2. Siapa Dia?

5K 721 35
                                    

Malam harinya, aku dan Dad menjemput Chloe sebelum pulang ke rumah. Kata Bibi Margareth, Chloe sempat membuat kekacauan kecil dengan menumpahkan isi sup di mangkuk ketika makan malam. Hanya itu. Selebihnya, Chloe lebih banyak tidur.

Aku membiarkan Dad menggendong Chloe yang tertidur di pundaknya. Wajahnya damai, tenang, dan manis. Kami berjalan dalam diam, sunyi. Hanya bunyi gemerisik angin meniup dahan-dahan pohon yang terdengar. Seharian ini aku belum berbicara lagi dengan Dad setelah pertengkaran kami tadi pagi.

Lampu-lampu jalanan mulai redup di penghujung jalan menuju rumah kami. Rumah kami tidak berada di kawasan elit, tentu saja. Tidak seperti Marc. Ah, ya, soal anak itu, dia tiba-tiba pergi setelah mengatakan kalau mulai tadi pagi dia adalah kekasihku. Sebuah mobil berwarna hitam mengilap datang dan pria dalam balutan jas dan kacamata hitam memanggil Marc. Bisa dilihat betapa mencolok perbedaan hidup kami. Jadi, aku hanya akan mengabaikan bualan Marc tadi pagi.

Aku membuka pintu rumah. Dad berjalan mendahuluiku dan membaringkan Chloe di kamarnya. Aku langsung berbelok ke dapur untuk menaruh daging pemberian Kakek Nelson. Dad berdiri di ambang sekat dapur dan ruang keluarga. Dia memandangku dengan tangan terlipat di depan dada.

Aku memandang Dad bingung.

"Kau tetap pada keputusanmu?" Dad maju selangkah sehingga aku bisa melihat wajahnya yang tampak lelah.

"Keputusan apa?"

"Melanjutkan kuliah."

Aku menarik napas. Menutup pintu kulkas dan bangkit berdiri menghadap Dad dengan berani dan pasrah.

"Ya, Dad. Aku tetap ingin tumbuh sebagai anak terpelajar."

"Kau yakin bisa mendapatkan beasiswanya?" Kedua alis Dad terangkat.

Aku mengangguk walaupun tak begitu yakin. Kalaupun aku tak mendapatkan beasiswanya, aku akan mengajukan keringanan biaya kuliah ke kampus. Tentu, hal itu akan melibatkan Dad. Tapi, aku akan berusaha semampuku untuk tidak melibatkan Dad.

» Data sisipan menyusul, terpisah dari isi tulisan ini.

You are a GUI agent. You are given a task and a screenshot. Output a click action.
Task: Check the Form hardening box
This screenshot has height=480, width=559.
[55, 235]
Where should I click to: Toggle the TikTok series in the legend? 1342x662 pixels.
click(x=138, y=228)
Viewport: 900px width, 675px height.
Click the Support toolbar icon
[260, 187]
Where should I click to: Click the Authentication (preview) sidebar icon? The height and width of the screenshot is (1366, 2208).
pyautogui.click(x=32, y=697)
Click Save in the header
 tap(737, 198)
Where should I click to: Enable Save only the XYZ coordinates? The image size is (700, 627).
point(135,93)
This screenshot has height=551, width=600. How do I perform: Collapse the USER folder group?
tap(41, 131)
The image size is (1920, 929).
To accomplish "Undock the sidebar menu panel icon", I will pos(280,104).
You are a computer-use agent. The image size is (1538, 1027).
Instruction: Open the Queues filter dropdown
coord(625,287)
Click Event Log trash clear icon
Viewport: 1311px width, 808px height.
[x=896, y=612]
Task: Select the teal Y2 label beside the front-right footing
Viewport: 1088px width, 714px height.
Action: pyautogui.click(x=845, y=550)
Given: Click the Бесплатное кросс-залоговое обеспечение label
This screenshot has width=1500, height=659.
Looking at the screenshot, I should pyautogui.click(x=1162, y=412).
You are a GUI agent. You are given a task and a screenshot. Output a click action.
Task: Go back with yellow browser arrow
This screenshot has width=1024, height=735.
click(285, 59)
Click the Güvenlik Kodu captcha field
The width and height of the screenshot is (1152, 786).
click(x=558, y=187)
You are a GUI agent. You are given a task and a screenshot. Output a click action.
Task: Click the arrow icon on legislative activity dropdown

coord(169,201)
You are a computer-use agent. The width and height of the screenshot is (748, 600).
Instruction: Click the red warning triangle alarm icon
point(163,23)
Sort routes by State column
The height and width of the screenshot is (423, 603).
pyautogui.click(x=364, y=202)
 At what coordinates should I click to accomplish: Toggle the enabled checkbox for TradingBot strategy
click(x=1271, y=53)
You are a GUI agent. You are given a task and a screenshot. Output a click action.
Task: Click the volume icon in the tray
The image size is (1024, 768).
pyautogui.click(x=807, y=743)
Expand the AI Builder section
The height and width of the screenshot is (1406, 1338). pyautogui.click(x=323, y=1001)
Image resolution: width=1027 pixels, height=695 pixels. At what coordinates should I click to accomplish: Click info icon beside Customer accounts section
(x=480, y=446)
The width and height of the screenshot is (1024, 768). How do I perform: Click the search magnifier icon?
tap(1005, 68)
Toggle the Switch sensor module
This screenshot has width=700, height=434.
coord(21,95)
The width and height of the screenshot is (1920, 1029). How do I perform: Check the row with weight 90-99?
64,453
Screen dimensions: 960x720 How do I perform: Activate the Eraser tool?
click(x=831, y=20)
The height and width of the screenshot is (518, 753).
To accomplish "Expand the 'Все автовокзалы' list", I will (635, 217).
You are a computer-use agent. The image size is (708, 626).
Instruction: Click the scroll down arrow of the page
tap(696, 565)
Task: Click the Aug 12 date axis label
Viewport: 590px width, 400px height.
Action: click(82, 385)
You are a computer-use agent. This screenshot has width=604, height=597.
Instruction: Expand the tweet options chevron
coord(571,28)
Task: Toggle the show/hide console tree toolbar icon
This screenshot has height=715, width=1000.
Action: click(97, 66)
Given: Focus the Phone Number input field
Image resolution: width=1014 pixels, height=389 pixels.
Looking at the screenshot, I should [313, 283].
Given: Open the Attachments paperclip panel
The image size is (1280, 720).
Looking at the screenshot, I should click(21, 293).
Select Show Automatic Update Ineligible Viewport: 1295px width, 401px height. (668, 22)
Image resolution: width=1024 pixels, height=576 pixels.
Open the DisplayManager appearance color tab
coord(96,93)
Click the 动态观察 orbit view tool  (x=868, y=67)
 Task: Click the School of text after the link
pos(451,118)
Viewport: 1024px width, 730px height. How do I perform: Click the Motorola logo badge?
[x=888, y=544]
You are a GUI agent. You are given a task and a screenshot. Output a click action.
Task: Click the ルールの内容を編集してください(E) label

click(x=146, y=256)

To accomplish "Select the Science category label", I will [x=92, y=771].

"Kalau begitu, kuharap kau tetap memenuhi kata-katamu. Aku tidak ingin terlalu merepotkan Margareth." Setelahnya, Dad meraih sekaleng beer di kulkas dan berjalan menuju ruang keluarga untuk menonton pertandingan bisbol mingguannya.

****

Hari Senin adalah waktunya berbelanja persediaan bahan makanan selama satu minggu ke pasar tradisional. Kulihat isi kulkas sudah hampir kosong. Hanya ada wortel yang hampir membusuk, sosis, dan beberapa kaleng bir.

Aku mendesah. Tak ada sarapan pagi ini. Kami bahkan kehabisan stok telur. Aku menutup pintu kulkas kembali, meraih mantelku dan membawaku Chloe bersamaku untuk berbelanja.

Chloe tak banyak bergerak pagi ini. Dia demam sejak semalam. Tak terlalu tinggi, tapi cukup membuatnya tak bisa tidur dengan tenang yang mana juga berdampak pada kulaitas tidurku. Tidak, aku bahkan tidak tidur. Chloe tidak membiarkanku terpejam barang sedetik pun. Rengekkannya membuat Dad kesal dan memintaku untuk mengurusnya.

"Kau kehilatan payah, Chloe," kataku seraya mendorong kereta Chloe. Dia sedang memainkan botol susunya.

Kami perlu berjalan beberapa blok hingga sampai di pasar tradisional kecil. Aku sempat membuat daftar bahan makanan yang akan kubeli sebelum pergi tadi. Aku mengeluarkannya dari saku mantelku. Toko yang pertama kudatangi adalah toko Paman Chris yang menjual sayur-sayuran.

"Kau ingin makan apa siang ini, Chloe? Dad bilang aku tak perlu datang ke toko, cukup mengurusmu saja sampai kau sembuh."

Tentu saja, Chloe tak merespon karena ia belum bisa bicara. Jadi, kuasumsikan, karena ini sudah hampir memasuki musim dingin, aku akan membuat sup ayam.